#### Work required:
Pick out every line of the items that contains the word "beside", matching case exactly.
____________________
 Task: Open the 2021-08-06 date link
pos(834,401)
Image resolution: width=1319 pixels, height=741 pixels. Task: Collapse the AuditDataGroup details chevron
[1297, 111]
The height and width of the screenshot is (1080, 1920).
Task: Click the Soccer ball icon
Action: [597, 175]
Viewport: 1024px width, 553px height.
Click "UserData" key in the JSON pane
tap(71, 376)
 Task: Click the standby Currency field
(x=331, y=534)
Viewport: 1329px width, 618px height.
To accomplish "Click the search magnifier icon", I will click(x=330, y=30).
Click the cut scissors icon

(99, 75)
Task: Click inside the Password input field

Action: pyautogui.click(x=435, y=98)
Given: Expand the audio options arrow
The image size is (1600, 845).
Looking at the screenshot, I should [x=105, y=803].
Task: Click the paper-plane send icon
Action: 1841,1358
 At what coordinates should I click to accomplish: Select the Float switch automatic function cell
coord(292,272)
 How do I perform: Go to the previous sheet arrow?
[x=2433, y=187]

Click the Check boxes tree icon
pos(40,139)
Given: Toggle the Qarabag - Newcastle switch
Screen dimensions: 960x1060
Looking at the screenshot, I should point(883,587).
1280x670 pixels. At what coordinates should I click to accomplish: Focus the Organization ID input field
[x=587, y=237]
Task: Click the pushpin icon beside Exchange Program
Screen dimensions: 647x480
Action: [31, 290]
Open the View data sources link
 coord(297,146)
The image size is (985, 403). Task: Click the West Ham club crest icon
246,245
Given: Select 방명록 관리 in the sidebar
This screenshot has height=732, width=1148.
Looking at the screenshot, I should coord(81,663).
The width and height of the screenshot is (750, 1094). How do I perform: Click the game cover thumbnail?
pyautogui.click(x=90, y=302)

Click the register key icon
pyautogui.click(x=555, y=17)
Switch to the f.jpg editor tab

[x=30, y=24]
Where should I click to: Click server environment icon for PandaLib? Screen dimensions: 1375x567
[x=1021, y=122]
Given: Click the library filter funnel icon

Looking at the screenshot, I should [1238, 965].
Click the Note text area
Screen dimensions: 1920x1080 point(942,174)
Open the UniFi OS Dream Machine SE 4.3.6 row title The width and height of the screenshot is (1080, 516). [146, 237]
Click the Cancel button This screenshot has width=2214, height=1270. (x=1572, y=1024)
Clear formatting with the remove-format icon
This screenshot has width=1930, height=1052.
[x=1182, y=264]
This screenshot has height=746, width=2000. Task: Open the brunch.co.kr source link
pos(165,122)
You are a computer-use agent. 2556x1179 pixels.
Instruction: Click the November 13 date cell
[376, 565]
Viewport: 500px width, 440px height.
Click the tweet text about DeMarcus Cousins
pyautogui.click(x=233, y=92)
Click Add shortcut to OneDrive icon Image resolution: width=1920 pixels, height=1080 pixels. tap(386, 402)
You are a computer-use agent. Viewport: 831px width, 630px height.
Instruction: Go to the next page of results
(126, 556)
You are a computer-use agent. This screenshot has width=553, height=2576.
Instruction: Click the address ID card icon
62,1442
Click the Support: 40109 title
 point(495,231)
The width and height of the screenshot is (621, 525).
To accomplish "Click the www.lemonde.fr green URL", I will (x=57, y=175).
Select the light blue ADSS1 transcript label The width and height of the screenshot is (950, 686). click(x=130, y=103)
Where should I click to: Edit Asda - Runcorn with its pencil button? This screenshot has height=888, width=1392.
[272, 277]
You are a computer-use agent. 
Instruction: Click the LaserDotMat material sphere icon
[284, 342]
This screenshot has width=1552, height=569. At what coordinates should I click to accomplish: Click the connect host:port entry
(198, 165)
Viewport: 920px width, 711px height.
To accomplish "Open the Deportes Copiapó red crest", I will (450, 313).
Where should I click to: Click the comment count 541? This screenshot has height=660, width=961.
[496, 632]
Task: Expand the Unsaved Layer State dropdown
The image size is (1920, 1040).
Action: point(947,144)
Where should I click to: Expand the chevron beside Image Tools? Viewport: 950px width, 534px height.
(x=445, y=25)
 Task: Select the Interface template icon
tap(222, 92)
____________________
#### Finished exercise:
Task: Click the pushpin icon beside Exchange Program
Where should I click to: Expand the chevron beside Image Tools? Viewport: 950px width, 534px height.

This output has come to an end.